Che resistenze ci sono state dopo la sentenza della Corte Suprema?

C’è stata una risposta legale in Kentucky – il caso famoso di Kim Davis – e in qualche contea dell’Alabama, lo Stato più conservatore del Paese. Sono piccole cose, c’è una accettazione generale: c’è però una spinta di alcune organizzazioni religiose, che sostengono che dovendo implementare alcune norme, la loro libertà religiosa venga limitata. Qualcosa che abbiamo visto molte volte relativamente ai diritti civili: il Civil rights act del ’64 dice che sono vietate le discriminazioni sulla base di razza, religione, sesso e alcune organizzazioni già usarono questo argomento. E il Congresso respinse l’ipotesi.

Cosa farà la comunità LGBT alle elezioni del 2016? Otto anni fa c’è stata una grande mobilitazione, meno nel 2012. Quest’anno?
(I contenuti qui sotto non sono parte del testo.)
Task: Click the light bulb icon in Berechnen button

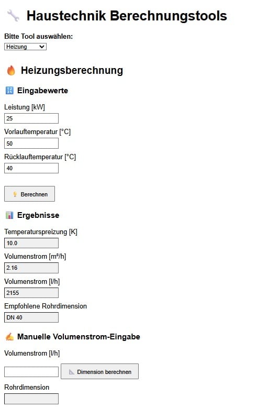Action: pos(15,194)
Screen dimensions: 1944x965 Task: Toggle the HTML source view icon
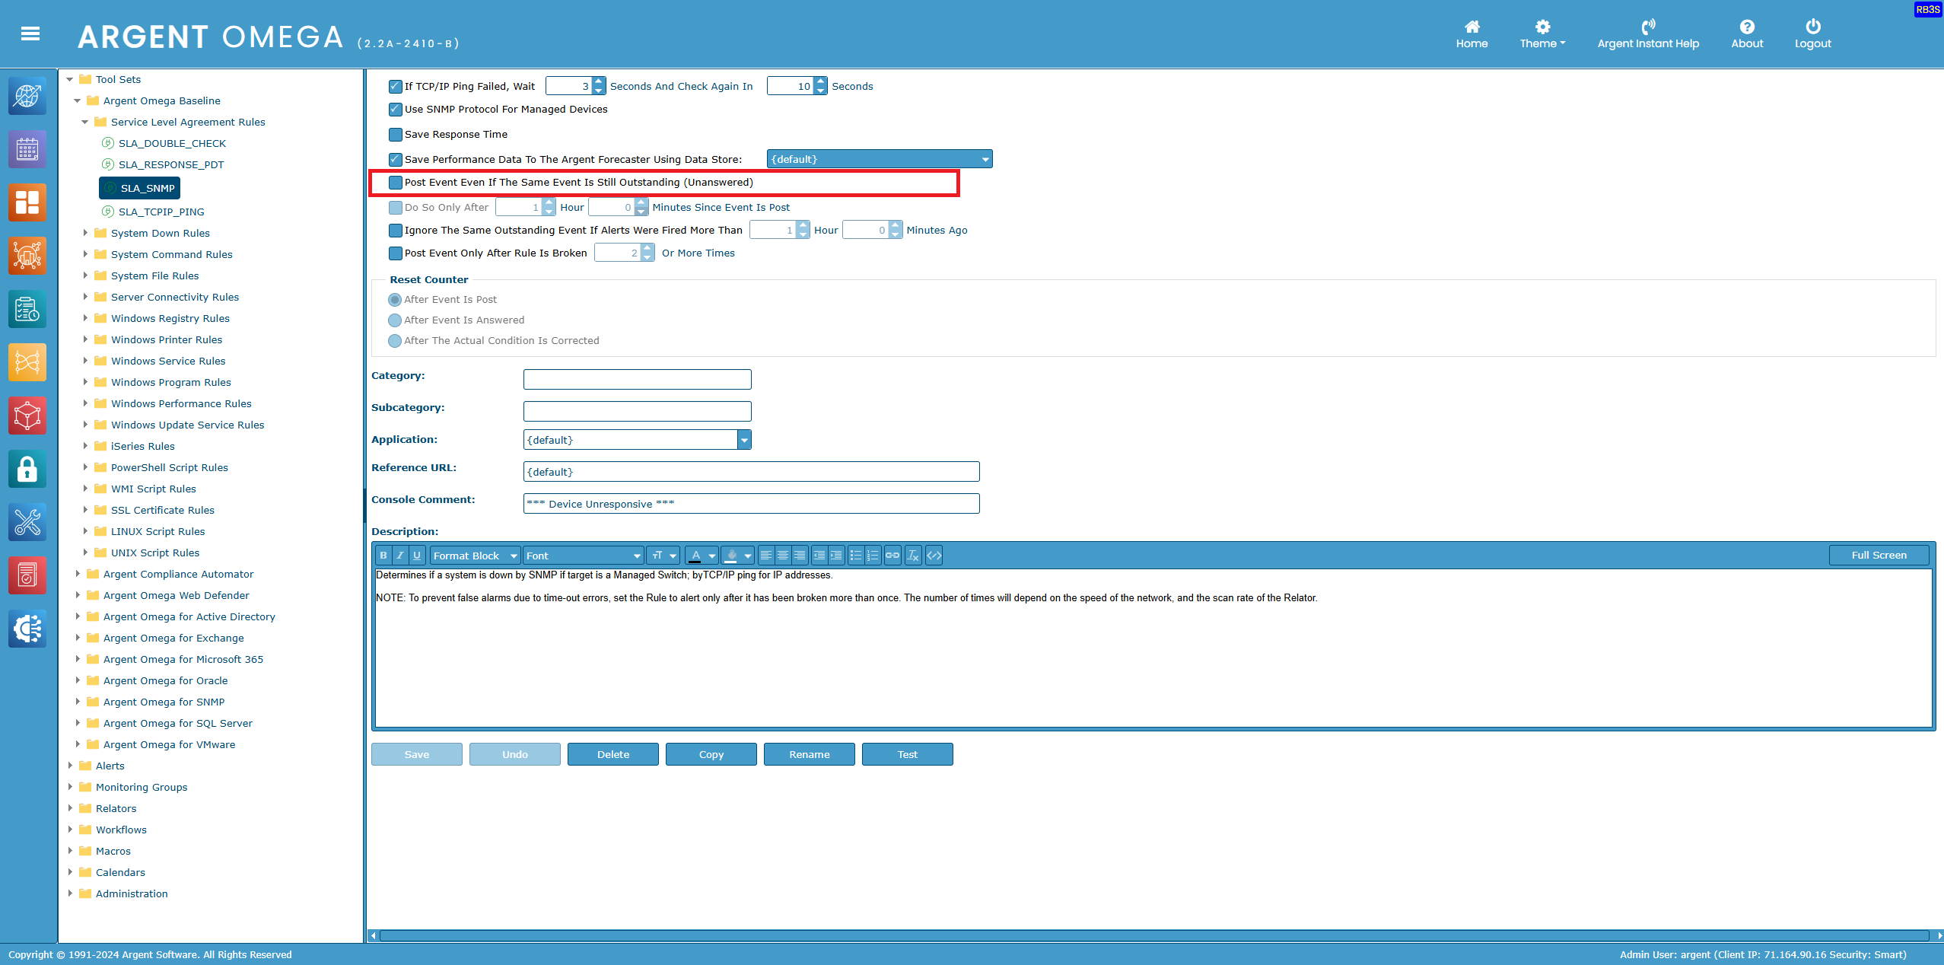coord(934,556)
Nel 2008 la mobilitazione fu enorme, si riteneva che Obama avrebbe prodotto dei cambiamenti in materia di diritti. E così è stato. Quando il presidente ha parlato in maniera aperta e diretta di matrimonio gay ha contribuito direttamente ad alcune vittorie cruciali. Anche se ci ha messo del tempo: sono andato all’università con il presidente e credo che già allora avesse un’idea piuttosto aperta sul tema. Ma la politica è la politica e fino a quando la comunità che si era tanto mobilitata nel 2008 non ha protestato, Obama è rimasto troppo timido sulla materia. Nel 2012 le cose sono cambiate: c’erano una serie di referendum e in un paio di Stati eravamo indietro nei sondaggi. In quegli Stati c’è una discreta porzione di elettorato afroamericano, che tradizionalmente sui temi etici è relativamente conservatore. Bene, dopo le parole di Obama, i sondaggi hanno cambiato segno e noi abbiamo vinto. Quella tornata referendaria è stata un punto di svolta. Stavolta credo che ci sarà la consapevolezza che servano altri anni per non fare passi indietro e rendere i cambiamenti di questi anni in materia di diritti – anche degli immigrati e di altre componenti della società – permanenti.